**YOUR GOAL:**
Go through the data and copy every line in which "Open" appears.

**INFORMATION SUPPLIED:**
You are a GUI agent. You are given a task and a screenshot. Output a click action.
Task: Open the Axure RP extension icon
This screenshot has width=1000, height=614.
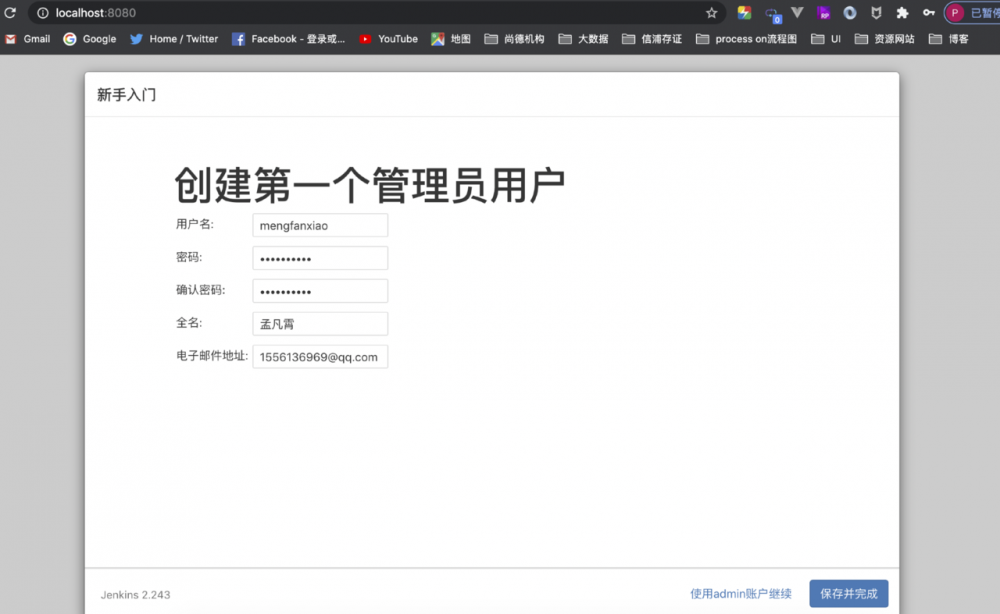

--

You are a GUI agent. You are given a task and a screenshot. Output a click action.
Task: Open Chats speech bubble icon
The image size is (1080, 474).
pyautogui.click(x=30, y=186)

**REPLY:**
Task: Open the Axure RP extension icon
Task: Open Chats speech bubble icon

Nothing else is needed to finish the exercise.